ACTIVITY
Starting at the line containing "Task: Click the red trash delete icon" and ending at the line containing "The image size is (2408, 1525).", print every line of the material below exactly, both ends included, and stop there.

DATA SHOWN
_ _ _ _

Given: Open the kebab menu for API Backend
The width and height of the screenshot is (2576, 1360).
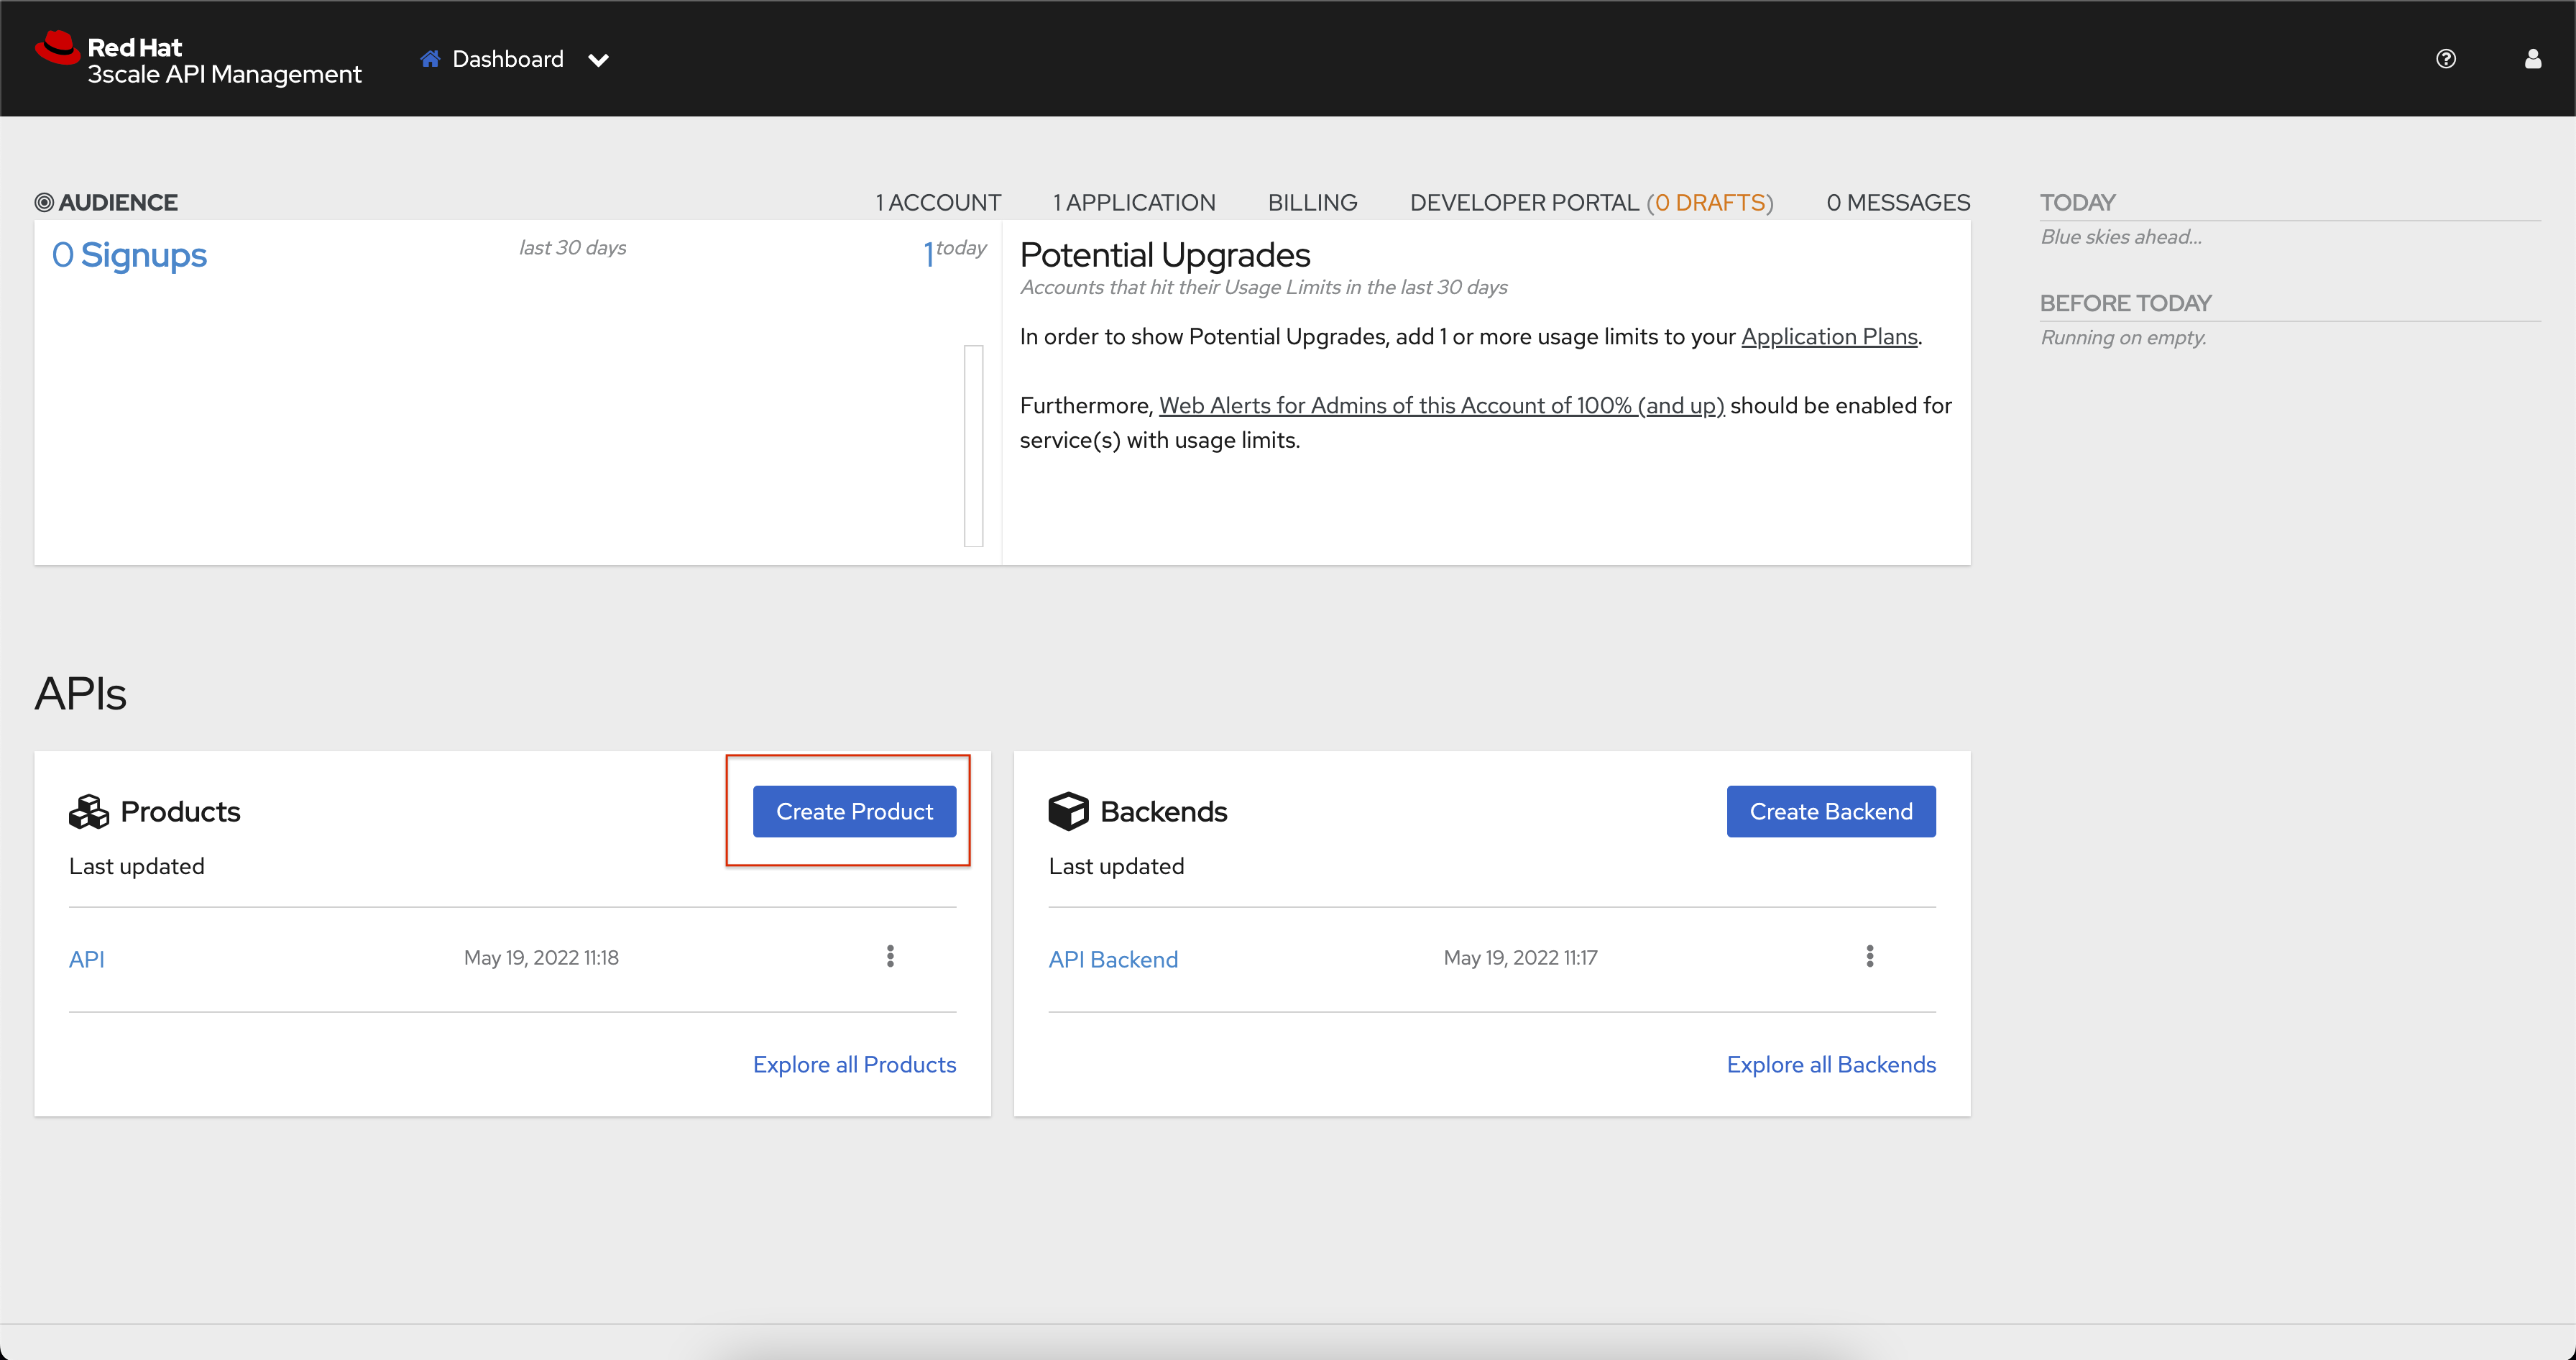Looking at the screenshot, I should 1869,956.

_ _ _ _

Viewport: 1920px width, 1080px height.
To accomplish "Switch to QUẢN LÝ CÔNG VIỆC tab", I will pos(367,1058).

_ _ _ _

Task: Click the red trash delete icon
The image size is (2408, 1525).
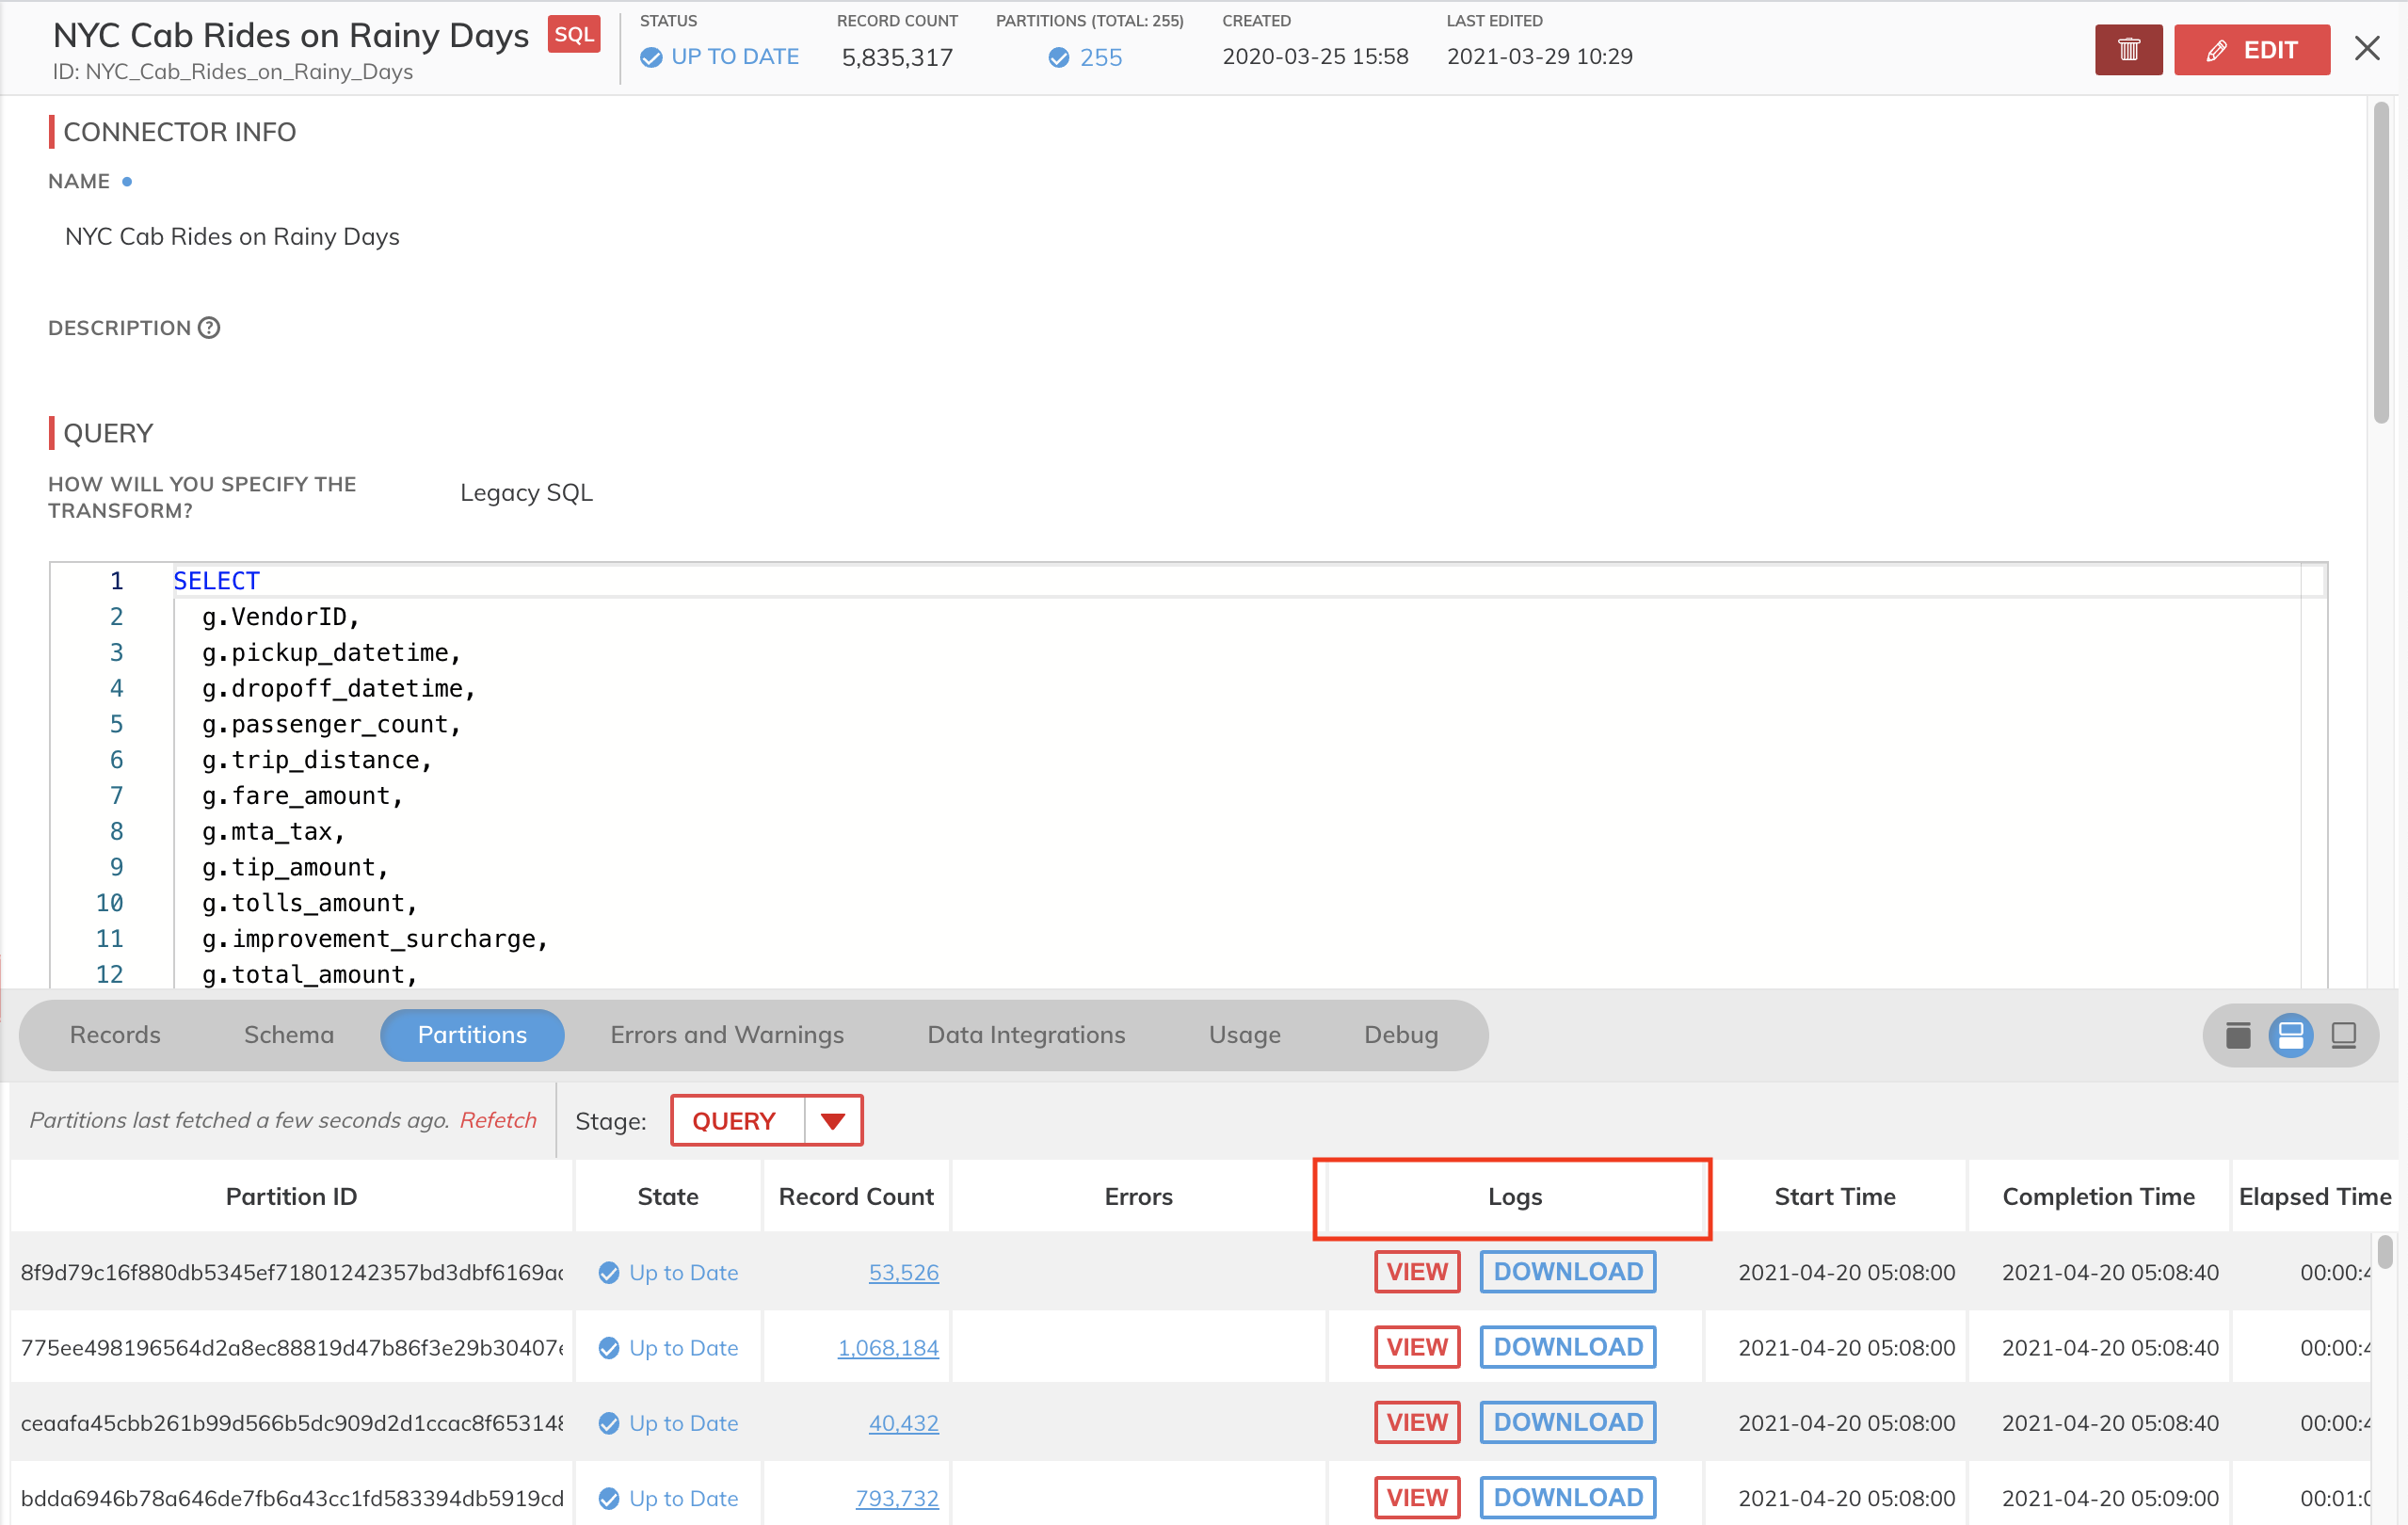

_ _ _ _

OUTPUT
Task: Click the red trash delete icon
The image size is (2408, 1525).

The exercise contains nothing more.